Unlike many other states, Iowa does not have a state dinosaur. Iowa does not even have a state fossil. However, people have proposed various state fossils, and fossils of crinoids are gaining support. The crinoid was first proposed as the state fossil in 2018, but no firm plans to make the designation have been brought forth in recent years.

Crinoids are marine animals that look very similar to a plant. Fossils of these animals have been found throughout the state, reinforcing the fact that much of Iowa was once covered by bodies of water.

The creature could be named the state fossil in the future.

What Are Some Dinosaurs That Lived in Iowa?

Dinosaurs certainly lived in Iowa at some point in the Cretaceous Period. However, most of the sediments from the Mesozoic as a whole were not deposited. Most of the state was underwater and then glaciers came through the area later and disrupted existing deposits and brought additional material with them.

As a result, scientists have evidence of only one of the types of dinosaurs that lived in Iowa.
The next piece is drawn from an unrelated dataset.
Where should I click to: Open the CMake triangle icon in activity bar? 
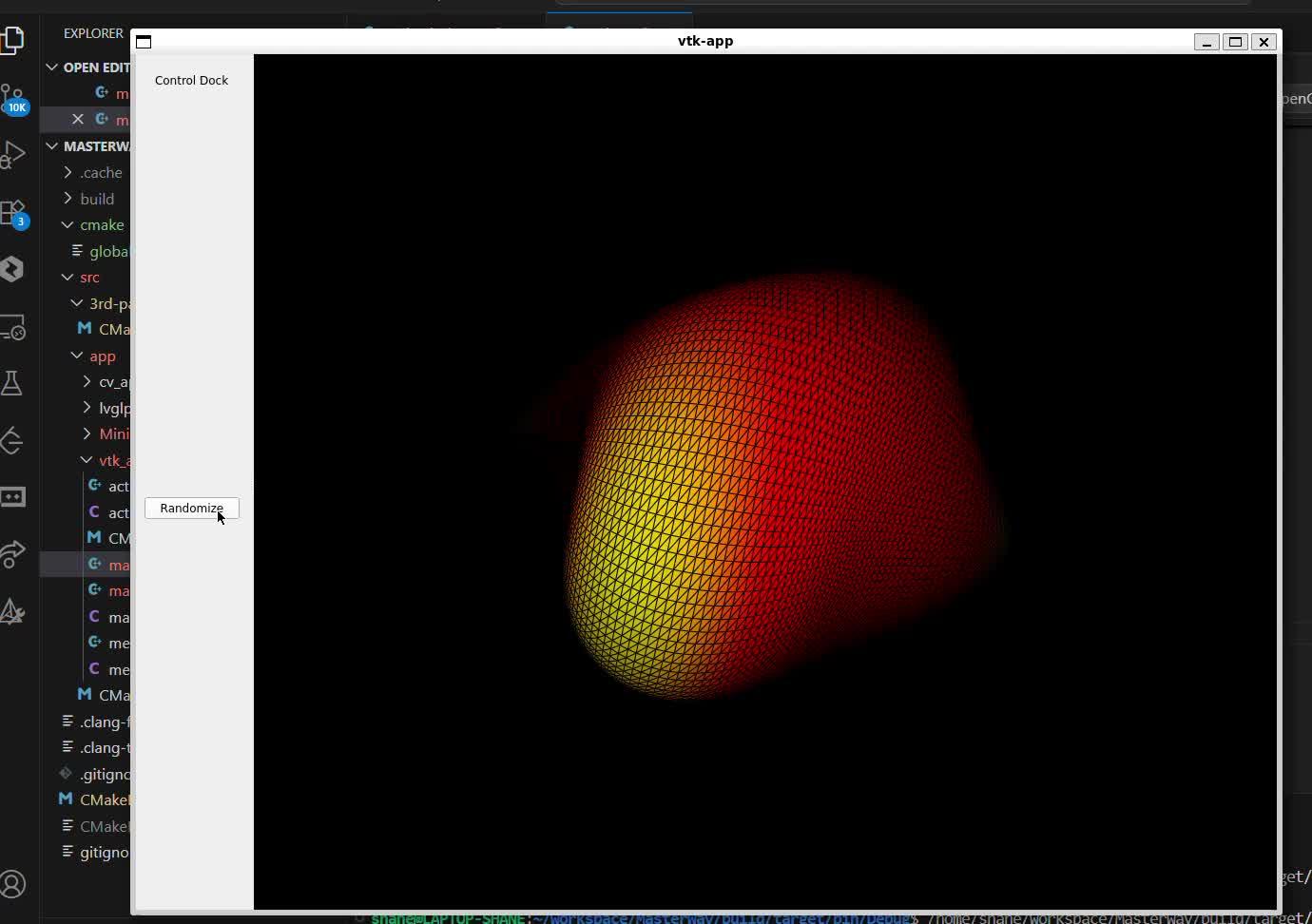pyautogui.click(x=12, y=611)
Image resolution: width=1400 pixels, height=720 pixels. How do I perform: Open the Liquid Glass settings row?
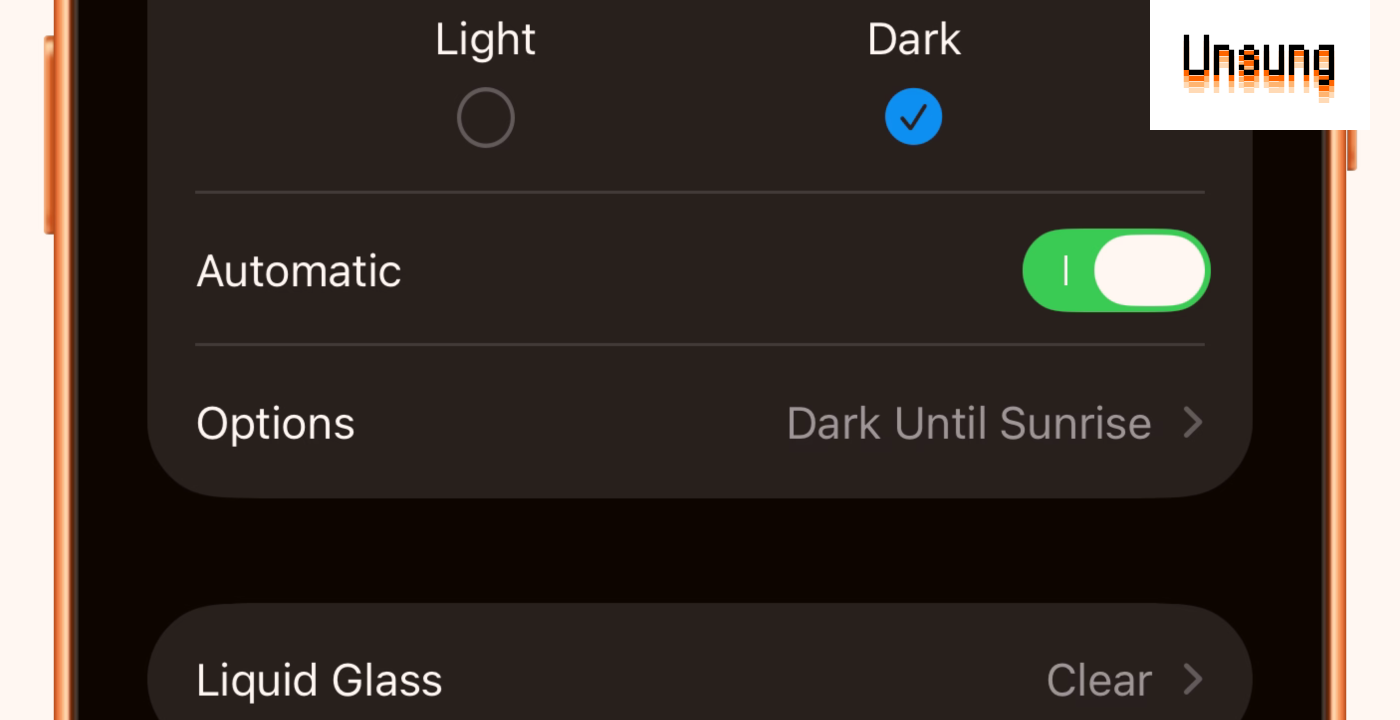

However, they have fossil evidence from at least two species of the creature. Take a look at the information that paleontologists gathered about hadrosaurs in Iowa.



Fossils of hadrosaurs have been found in Iowa.


At least two hadrosaur specimens have been recovered in Iowa. A paleontologist named Brian Witzke recovered one in Guthrie County in 1982, but the fossilized bone material was too small to attribute to a specific dinosaur.

A man named Charlie Gillette recovered the first identifiable dinosaur bone, a vertebra, in 2000. This was also attributed to a hadrosaur.

Another likely hadrosaur fossil was found in Akron in the 1930s by John Holdefer. His daughter contacted the Geological Survey Bureau about the bone, which had been used as a doorstop. As it turns out, Mrs. Doris Michaelson had recovered a vertebra that was also from a large hadrosaur.

Members of Hadrosauridae were duck-billed dinosaurs. While some of them were small creatures, the largest vertebra recovered in the state could have belonged to a dinosaur that measured 30 feet long!

More evidence of dinosaurs that lived in Iowa is waiting to be discovered! For now, though, we only know about a few species that probably belonged to the Hadrosauridae family.

What Are Some Prehistoric Animals That Lived in Iowa?

While Iowa did not have many dinosaurs, the area was home to some interesting prehistoric animals. Some lived on dry land, and others lurked in the ancient seas that engulfed the area. Take a look at three of the most interesting prehistoric animals that lived in Iowa.

1. American Mastodon

Illustration of a Mastodon on a white background

Mastodons were approximately the size of modern



©Liliya Butenko/Shutterstock.com

American mastodons once wandered large swaths of prehistoric North America. These large mammals stood between 7 and 10 feet tall and weighed upwards of 10,000 to 12,000 pounds. They also had large, curved tusks and low-domed heads that would set them apart from the elephants that we know today.  

These creatures lived for millions of years before going extinct at some point about 11,000 to 10,000 years ago. They may have died off as a result of the changing climate or interactions with humans.

2. Woolly Mammoth

Mastodon vs Mammoth

Wooly mammoths went extinct around 3,900 years ago because of climate changes and being hunted.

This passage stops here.